* _WHAT THE TASK ASKS_: Can you recast the records, from the line containing "Where should I click to: Click the chevron" through the line containing "point(408,48)", as a JSON list of strings with one string per line and blank lines omitted?
# SUPPLIED DATA start
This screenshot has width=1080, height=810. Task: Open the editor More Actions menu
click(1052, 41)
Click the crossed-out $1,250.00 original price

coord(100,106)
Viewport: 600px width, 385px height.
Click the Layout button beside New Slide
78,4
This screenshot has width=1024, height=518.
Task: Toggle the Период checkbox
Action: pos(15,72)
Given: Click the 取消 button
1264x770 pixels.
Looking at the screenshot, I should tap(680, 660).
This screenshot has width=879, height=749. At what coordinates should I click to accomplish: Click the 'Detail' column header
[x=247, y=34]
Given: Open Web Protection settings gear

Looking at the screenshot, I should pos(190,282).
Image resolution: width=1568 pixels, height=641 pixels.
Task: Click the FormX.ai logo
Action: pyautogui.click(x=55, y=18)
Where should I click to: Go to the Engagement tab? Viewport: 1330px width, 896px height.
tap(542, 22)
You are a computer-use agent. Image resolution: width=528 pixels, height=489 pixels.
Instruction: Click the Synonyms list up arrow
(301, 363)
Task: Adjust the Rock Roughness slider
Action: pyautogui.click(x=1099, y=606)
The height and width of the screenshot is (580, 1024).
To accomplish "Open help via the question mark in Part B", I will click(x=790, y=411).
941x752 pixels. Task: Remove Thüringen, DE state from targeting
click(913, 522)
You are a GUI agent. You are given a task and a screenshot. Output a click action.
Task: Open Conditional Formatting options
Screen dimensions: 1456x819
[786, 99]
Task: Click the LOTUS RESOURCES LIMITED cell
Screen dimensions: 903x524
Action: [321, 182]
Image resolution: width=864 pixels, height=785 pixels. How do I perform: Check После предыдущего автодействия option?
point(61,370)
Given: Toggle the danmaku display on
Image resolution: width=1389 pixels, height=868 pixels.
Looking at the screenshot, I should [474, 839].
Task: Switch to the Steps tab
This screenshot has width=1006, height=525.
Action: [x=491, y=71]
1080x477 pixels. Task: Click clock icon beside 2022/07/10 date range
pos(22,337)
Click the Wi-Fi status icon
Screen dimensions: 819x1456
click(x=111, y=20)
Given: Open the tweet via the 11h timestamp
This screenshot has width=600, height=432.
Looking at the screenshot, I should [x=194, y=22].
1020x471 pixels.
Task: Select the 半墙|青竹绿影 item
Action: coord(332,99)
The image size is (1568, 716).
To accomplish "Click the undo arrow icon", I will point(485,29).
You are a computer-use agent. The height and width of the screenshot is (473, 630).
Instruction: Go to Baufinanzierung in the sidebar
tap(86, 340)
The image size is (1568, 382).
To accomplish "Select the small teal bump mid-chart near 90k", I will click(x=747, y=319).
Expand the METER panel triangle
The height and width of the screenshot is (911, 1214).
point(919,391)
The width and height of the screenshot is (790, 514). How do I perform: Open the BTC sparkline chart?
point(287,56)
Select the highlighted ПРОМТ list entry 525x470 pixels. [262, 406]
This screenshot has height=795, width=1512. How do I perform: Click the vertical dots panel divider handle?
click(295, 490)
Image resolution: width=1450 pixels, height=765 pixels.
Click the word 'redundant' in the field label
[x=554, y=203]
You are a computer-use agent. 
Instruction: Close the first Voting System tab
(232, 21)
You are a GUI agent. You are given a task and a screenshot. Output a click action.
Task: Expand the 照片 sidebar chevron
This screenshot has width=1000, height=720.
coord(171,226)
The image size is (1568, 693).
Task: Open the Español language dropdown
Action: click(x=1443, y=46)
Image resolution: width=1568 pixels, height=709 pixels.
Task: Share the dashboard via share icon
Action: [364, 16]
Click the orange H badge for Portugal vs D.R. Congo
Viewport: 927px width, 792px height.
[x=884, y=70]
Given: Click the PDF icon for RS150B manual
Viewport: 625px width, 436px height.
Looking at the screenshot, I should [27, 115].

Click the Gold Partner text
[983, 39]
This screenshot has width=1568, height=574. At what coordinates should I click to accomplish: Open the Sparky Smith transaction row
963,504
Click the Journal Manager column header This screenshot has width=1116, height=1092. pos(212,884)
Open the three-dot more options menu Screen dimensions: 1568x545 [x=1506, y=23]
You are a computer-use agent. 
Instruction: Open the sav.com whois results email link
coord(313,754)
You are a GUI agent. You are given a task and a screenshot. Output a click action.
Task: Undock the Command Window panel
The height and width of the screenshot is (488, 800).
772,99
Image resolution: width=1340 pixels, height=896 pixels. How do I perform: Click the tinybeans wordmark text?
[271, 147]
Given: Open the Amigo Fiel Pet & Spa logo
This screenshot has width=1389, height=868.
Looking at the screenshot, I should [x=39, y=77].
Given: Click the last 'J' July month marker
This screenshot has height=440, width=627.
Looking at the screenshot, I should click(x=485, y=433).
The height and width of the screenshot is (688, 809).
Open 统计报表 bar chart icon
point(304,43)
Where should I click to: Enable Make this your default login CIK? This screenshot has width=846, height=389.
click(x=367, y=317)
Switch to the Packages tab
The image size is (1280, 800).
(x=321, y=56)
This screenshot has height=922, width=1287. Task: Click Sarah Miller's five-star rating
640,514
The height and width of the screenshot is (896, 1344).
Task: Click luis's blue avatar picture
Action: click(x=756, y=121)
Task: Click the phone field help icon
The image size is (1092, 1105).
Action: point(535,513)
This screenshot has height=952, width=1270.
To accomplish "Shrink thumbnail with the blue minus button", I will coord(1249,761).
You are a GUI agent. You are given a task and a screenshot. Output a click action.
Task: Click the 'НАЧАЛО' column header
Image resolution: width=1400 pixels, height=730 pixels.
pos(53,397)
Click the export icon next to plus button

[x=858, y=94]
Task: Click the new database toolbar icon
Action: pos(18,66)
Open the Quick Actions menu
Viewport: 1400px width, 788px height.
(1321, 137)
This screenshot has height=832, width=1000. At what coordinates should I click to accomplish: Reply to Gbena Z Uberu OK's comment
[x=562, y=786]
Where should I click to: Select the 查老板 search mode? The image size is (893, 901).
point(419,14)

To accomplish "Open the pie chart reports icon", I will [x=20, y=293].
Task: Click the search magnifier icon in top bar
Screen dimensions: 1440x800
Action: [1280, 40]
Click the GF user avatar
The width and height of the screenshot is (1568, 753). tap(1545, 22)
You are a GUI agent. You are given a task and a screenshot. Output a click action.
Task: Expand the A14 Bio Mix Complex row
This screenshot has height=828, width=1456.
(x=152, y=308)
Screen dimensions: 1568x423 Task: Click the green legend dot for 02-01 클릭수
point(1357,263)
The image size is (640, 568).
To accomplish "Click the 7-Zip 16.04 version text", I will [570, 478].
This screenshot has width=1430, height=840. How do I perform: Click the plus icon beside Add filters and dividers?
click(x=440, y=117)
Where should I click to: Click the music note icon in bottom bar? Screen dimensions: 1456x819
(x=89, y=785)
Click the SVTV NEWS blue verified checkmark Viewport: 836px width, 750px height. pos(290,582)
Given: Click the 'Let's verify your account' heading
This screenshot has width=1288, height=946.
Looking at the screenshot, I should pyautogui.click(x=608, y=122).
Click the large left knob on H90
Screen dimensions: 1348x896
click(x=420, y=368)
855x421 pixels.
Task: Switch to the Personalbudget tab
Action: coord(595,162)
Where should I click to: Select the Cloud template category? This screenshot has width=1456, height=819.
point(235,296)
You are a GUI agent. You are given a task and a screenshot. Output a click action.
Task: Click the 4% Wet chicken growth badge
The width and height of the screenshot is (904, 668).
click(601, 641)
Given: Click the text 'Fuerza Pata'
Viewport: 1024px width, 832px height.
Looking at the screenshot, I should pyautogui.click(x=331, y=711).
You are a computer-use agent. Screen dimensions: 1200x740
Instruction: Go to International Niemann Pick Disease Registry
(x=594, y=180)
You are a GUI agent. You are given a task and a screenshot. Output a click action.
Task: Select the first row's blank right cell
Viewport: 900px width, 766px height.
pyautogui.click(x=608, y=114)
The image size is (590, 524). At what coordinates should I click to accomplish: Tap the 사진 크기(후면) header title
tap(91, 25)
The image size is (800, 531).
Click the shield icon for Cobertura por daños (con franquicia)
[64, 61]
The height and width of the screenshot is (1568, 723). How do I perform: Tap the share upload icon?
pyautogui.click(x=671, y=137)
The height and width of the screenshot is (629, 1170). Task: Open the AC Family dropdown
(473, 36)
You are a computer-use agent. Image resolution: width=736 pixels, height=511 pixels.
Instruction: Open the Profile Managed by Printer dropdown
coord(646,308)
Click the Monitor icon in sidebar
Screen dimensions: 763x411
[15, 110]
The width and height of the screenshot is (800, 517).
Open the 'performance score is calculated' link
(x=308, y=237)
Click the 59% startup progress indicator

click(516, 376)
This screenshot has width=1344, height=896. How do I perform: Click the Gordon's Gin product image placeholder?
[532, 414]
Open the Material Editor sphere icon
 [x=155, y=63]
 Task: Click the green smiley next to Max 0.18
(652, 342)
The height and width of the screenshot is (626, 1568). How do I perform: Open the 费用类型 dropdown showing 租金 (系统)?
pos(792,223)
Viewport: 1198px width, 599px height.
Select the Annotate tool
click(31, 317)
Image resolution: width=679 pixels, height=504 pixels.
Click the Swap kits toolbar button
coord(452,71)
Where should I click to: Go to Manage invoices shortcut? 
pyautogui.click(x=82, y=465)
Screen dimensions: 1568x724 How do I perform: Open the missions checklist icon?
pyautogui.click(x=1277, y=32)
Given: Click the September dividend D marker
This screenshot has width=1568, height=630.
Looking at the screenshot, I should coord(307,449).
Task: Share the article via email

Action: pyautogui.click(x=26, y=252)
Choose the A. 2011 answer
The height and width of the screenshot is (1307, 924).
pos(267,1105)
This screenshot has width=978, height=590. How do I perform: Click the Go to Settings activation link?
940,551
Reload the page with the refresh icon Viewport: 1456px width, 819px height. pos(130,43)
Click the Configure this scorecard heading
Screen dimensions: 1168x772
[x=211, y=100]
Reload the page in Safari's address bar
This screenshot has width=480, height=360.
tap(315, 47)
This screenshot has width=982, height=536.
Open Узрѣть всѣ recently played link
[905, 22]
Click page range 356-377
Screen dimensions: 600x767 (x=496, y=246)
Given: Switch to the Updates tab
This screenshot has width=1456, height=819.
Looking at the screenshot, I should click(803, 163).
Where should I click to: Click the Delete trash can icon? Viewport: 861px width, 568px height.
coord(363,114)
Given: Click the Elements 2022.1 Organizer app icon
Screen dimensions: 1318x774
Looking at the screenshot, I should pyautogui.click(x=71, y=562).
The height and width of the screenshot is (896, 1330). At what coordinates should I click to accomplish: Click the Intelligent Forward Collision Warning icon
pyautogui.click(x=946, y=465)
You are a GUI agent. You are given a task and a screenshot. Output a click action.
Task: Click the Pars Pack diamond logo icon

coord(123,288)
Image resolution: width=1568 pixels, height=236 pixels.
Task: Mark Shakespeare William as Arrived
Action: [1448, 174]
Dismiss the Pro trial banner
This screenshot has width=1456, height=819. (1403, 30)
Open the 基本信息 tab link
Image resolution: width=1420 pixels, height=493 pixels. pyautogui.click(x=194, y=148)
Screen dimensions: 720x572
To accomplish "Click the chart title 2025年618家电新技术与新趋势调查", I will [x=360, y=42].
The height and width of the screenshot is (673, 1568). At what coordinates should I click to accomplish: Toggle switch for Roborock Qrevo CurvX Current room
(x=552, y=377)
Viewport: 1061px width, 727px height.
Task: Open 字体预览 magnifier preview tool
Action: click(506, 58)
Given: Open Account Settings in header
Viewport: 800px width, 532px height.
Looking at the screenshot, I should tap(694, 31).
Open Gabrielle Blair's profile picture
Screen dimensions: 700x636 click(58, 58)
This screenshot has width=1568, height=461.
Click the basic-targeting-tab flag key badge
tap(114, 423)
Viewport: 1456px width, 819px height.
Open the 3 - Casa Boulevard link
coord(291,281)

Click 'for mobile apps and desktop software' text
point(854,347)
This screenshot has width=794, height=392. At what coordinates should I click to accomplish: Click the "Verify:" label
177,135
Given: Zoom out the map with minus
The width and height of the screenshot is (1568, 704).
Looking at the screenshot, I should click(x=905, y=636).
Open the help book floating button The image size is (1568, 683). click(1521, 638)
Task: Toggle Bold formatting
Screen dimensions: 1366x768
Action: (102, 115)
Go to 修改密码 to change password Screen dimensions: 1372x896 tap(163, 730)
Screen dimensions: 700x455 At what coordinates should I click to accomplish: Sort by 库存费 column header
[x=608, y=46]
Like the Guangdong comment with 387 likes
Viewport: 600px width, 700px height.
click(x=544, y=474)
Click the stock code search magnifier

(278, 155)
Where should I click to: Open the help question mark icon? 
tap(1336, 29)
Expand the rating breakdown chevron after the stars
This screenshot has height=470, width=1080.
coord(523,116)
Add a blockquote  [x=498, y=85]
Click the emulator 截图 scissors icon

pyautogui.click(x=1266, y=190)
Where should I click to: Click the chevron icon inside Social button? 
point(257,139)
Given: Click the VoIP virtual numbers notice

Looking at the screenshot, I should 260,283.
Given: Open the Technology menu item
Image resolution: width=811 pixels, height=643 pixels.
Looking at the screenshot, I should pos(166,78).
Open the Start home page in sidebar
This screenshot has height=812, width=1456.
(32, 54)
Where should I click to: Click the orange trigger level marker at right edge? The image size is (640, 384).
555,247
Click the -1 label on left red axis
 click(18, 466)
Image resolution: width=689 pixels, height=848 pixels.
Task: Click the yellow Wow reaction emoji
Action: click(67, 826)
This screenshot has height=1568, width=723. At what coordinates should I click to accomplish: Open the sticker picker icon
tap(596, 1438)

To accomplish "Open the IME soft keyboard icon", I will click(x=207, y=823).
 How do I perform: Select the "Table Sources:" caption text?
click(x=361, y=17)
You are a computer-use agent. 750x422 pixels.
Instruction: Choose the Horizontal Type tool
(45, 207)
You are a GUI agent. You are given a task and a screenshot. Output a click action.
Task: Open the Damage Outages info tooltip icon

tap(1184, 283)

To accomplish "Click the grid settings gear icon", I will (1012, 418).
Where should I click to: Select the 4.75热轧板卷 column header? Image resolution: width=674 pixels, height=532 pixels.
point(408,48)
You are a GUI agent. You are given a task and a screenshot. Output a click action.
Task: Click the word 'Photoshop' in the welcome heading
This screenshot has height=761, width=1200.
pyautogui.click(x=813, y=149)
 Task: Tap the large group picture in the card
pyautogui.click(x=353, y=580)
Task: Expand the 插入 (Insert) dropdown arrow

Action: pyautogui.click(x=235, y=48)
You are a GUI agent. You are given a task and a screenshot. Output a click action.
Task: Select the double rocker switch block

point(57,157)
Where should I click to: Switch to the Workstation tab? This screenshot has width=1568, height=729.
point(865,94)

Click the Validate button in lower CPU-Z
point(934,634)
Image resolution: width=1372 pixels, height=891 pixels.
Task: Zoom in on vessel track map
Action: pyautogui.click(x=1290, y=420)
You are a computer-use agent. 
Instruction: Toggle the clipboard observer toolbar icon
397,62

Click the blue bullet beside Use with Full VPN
# SUPPLIED DATA end
* _EXPECTED OUTPUT_:
[
  "Where should I click to: Click the chevron icon inside Social button? ",
  "point(257,139)",
  "Given: Click the VoIP virtual numbers notice",
  "Looking at the screenshot, I should 260,283.",
  "Given: Open the Technology menu item",
  "Image resolution: width=811 pixels, height=643 pixels.",
  "Looking at the screenshot, I should pos(166,78).",
  "Open the Start home page in sidebar",
  "This screenshot has height=812, width=1456.",
  "(32, 54)",
  "Where should I click to: Click the orange trigger level marker at right edge? The image size is (640, 384).",
  "555,247",
  "Click the -1 label on left red axis",
  " click(18, 466)",
  "Image resolution: width=689 pixels, height=848 pixels.",
  "Task: Click the yellow Wow reaction emoji",
  "Action: click(67, 826)",
  "This screenshot has height=1568, width=723. At what coordinates should I click to accomplish: Open the sticker picker icon",
  "tap(596, 1438)",
  "To accomplish \"Open the IME soft keyboard icon\", I will click(x=207, y=823).",
  " How do I perform: Select the \"Table Sources:\" caption text?",
  "click(x=361, y=17)",
  "You are a computer-use agent. 750x422 pixels.",
  "Instruction: Choose the Horizontal Type tool",
  "(45, 207)",
  "You are a GUI agent. You are given a task and a screenshot. Output a click action.",
  "Task: Open the Damage Outages info tooltip icon",
  "tap(1184, 283)",
  "To accomplish \"Click the grid settings gear icon\", I will (1012, 418).",
  "Where should I click to: Select the 4.75热轧板卷 column header? Image resolution: width=674 pixels, height=532 pixels.",
  "point(408,48)"
]